* [Set problem]
Transcribe every one of the records below word for word, with nothing changed.

Item position entries

┄┄┄┄┄┄

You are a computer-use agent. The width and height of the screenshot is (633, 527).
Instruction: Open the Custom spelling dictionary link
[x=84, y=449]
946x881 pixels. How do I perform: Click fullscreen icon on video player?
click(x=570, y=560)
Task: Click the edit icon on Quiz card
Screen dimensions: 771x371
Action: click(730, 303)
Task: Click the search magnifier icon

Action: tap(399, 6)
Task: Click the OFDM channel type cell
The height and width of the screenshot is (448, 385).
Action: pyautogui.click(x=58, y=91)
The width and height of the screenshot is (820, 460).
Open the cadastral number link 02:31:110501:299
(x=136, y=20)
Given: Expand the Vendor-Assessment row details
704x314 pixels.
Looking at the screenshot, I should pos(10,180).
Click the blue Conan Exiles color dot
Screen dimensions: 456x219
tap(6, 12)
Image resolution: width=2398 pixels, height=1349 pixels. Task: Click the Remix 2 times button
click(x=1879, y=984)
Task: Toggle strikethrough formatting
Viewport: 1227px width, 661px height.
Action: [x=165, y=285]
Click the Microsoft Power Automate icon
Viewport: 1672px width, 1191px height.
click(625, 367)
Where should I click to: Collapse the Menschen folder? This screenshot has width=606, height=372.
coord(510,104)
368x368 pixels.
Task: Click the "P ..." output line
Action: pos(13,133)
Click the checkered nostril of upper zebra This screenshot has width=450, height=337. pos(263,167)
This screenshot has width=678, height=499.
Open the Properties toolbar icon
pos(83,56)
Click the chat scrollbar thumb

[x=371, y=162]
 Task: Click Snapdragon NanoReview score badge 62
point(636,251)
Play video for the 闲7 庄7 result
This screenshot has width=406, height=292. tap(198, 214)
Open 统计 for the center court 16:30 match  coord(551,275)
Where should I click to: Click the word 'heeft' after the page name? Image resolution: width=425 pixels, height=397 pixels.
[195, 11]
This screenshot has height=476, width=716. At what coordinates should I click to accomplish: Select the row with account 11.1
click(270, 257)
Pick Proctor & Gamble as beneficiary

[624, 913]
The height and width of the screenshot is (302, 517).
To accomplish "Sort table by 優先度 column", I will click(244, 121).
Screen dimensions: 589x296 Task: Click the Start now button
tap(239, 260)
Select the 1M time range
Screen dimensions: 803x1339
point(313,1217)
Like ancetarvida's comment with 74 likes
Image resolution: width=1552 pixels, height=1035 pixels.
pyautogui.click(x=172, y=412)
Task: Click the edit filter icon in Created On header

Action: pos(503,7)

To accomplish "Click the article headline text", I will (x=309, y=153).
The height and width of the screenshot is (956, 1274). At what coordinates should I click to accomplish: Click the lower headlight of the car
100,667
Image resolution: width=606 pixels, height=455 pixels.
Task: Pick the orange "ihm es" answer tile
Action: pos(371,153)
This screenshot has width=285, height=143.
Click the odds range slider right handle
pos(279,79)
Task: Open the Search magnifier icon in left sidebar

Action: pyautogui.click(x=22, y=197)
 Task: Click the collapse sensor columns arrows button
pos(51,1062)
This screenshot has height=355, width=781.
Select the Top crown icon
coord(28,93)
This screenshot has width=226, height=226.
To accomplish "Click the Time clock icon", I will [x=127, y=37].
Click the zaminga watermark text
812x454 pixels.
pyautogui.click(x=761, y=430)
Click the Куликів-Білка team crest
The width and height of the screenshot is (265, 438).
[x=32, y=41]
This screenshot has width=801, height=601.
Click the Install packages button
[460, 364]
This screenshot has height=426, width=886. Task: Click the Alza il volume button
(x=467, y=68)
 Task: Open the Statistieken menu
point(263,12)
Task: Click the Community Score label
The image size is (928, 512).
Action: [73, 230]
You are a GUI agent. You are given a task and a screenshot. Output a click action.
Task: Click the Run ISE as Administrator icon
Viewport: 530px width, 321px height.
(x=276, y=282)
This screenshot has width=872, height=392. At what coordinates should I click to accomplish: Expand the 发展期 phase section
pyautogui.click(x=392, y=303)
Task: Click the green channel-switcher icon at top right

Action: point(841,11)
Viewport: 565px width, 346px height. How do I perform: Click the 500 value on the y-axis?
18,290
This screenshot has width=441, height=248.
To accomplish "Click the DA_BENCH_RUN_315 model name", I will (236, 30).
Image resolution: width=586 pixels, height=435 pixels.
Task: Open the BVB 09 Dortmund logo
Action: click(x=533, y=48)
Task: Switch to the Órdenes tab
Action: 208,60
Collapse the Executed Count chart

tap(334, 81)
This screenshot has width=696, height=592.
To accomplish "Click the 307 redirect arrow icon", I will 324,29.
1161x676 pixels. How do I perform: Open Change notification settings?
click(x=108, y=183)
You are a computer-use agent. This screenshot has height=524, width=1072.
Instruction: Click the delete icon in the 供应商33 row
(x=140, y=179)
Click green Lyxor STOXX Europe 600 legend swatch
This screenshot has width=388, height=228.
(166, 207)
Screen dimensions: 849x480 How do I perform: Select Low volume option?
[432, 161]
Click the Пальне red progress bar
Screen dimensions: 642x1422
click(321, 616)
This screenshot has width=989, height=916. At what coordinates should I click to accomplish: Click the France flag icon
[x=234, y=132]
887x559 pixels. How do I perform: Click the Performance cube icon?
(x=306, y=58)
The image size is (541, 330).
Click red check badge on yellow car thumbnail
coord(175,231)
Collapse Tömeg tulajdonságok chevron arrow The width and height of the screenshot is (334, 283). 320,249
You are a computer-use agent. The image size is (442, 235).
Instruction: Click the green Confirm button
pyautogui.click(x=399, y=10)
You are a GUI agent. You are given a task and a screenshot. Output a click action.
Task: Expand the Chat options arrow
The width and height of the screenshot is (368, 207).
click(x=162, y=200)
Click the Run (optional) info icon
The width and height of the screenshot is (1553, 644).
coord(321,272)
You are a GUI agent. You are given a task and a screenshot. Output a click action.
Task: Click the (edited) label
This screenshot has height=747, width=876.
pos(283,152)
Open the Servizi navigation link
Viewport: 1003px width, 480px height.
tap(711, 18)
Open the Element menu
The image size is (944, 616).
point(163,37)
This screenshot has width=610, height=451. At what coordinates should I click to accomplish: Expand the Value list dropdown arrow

┄┄┄┄┄┄

* [Result]
You are a computer-use agent. The width and height of the screenshot is (633, 527).
Instruction: Open the Custom spelling dictionary link
[x=84, y=449]
946x881 pixels. How do I perform: Click fullscreen icon on video player?
click(x=570, y=560)
Task: Click the edit icon on Quiz card
Screen dimensions: 771x371
Action: click(730, 303)
Task: Click the search magnifier icon

Action: tap(399, 6)
Task: Click the OFDM channel type cell
The height and width of the screenshot is (448, 385).
Action: pyautogui.click(x=58, y=91)
The width and height of the screenshot is (820, 460).
Open the cadastral number link 02:31:110501:299
(x=136, y=20)
Given: Expand the Vendor-Assessment row details
704x314 pixels.
Looking at the screenshot, I should pos(10,180).
Click the blue Conan Exiles color dot
Screen dimensions: 456x219
tap(6, 12)
Image resolution: width=2398 pixels, height=1349 pixels. Task: Click the Remix 2 times button
click(x=1879, y=984)
Task: Toggle strikethrough formatting
Viewport: 1227px width, 661px height.
Action: [x=165, y=285]
Click the Microsoft Power Automate icon
Viewport: 1672px width, 1191px height.
click(625, 367)
Where should I click to: Collapse the Menschen folder? This screenshot has width=606, height=372.
coord(510,104)
368x368 pixels.
Task: Click the "P ..." output line
Action: pos(13,133)
Click the checkered nostril of upper zebra This screenshot has width=450, height=337. pos(263,167)
This screenshot has width=678, height=499.
Open the Properties toolbar icon
pos(83,56)
Click the chat scrollbar thumb

[x=371, y=162]
 Task: Click Snapdragon NanoReview score badge 62
point(636,251)
Play video for the 闲7 庄7 result
This screenshot has width=406, height=292. tap(198, 214)
Open 统计 for the center court 16:30 match  coord(551,275)
Where should I click to: Click the word 'heeft' after the page name? Image resolution: width=425 pixels, height=397 pixels.
[195, 11]
This screenshot has height=476, width=716. At what coordinates should I click to accomplish: Select the row with account 11.1
click(270, 257)
Pick Proctor & Gamble as beneficiary

[624, 913]
The height and width of the screenshot is (302, 517).
To accomplish "Sort table by 優先度 column", I will click(244, 121).
Screen dimensions: 589x296 Task: Click the Start now button
tap(239, 260)
Select the 1M time range
Screen dimensions: 803x1339
point(313,1217)
Like ancetarvida's comment with 74 likes
Image resolution: width=1552 pixels, height=1035 pixels.
pyautogui.click(x=172, y=412)
Task: Click the edit filter icon in Created On header

Action: pos(503,7)

To accomplish "Click the article headline text", I will (x=309, y=153).
The height and width of the screenshot is (956, 1274). At what coordinates should I click to accomplish: Click the lower headlight of the car
100,667
Image resolution: width=606 pixels, height=455 pixels.
Task: Pick the orange "ihm es" answer tile
Action: pos(371,153)
This screenshot has width=285, height=143.
Click the odds range slider right handle
pos(279,79)
Task: Open the Search magnifier icon in left sidebar

Action: pyautogui.click(x=22, y=197)
 Task: Click the collapse sensor columns arrows button
pos(51,1062)
This screenshot has height=355, width=781.
Select the Top crown icon
coord(28,93)
This screenshot has width=226, height=226.
To accomplish "Click the Time clock icon", I will [x=127, y=37].
Click the zaminga watermark text
812x454 pixels.
pyautogui.click(x=761, y=430)
Click the Куликів-Білка team crest
The width and height of the screenshot is (265, 438).
[x=32, y=41]
This screenshot has width=801, height=601.
Click the Install packages button
[460, 364]
This screenshot has height=426, width=886. Task: Click the Alza il volume button
(x=467, y=68)
 Task: Open the Statistieken menu
point(263,12)
Task: Click the Community Score label
The image size is (928, 512).
Action: [73, 230]
You are a GUI agent. You are given a task and a screenshot. Output a click action.
Task: Click the Run ISE as Administrator icon
Viewport: 530px width, 321px height.
(x=276, y=282)
This screenshot has width=872, height=392. At what coordinates should I click to accomplish: Expand the 发展期 phase section
pyautogui.click(x=392, y=303)
Task: Click the green channel-switcher icon at top right

Action: point(841,11)
Viewport: 565px width, 346px height. How do I perform: Click the 500 value on the y-axis?
18,290
This screenshot has width=441, height=248.
To accomplish "Click the DA_BENCH_RUN_315 model name", I will (236, 30).
Image resolution: width=586 pixels, height=435 pixels.
Task: Open the BVB 09 Dortmund logo
Action: click(x=533, y=48)
Task: Switch to the Órdenes tab
Action: 208,60
Collapse the Executed Count chart

tap(334, 81)
This screenshot has width=696, height=592.
To accomplish "Click the 307 redirect arrow icon", I will 324,29.
1161x676 pixels. How do I perform: Open Change notification settings?
click(x=108, y=183)
You are a computer-use agent. This screenshot has height=524, width=1072.
Instruction: Click the delete icon in the 供应商33 row
(x=140, y=179)
Click green Lyxor STOXX Europe 600 legend swatch
This screenshot has width=388, height=228.
(166, 207)
Screen dimensions: 849x480 How do I perform: Select Low volume option?
[432, 161]
Click the Пальне red progress bar
Screen dimensions: 642x1422
click(321, 616)
This screenshot has width=989, height=916. At what coordinates should I click to accomplish: Click the France flag icon
[x=234, y=132]
887x559 pixels. How do I perform: Click the Performance cube icon?
(x=306, y=58)
The image size is (541, 330).
Click red check badge on yellow car thumbnail
coord(175,231)
Collapse Tömeg tulajdonságok chevron arrow The width and height of the screenshot is (334, 283). 320,249
You are a computer-use agent. The image size is (442, 235).
Instruction: Click the green Confirm button
pyautogui.click(x=399, y=10)
You are a GUI agent. You are given a task and a screenshot. Output a click action.
Task: Expand the Chat options arrow
The width and height of the screenshot is (368, 207).
click(x=162, y=200)
Click the Run (optional) info icon
The width and height of the screenshot is (1553, 644).
coord(321,272)
You are a GUI agent. You are given a task and a screenshot. Output a click action.
Task: Click the (edited) label
This screenshot has height=747, width=876.
pos(283,152)
Open the Servizi navigation link
Viewport: 1003px width, 480px height.
tap(711, 18)
Open the Element menu
The image size is (944, 616).
point(163,37)
This screenshot has width=610, height=451. At what coordinates should I click to accomplish: Expand the Value list dropdown arrow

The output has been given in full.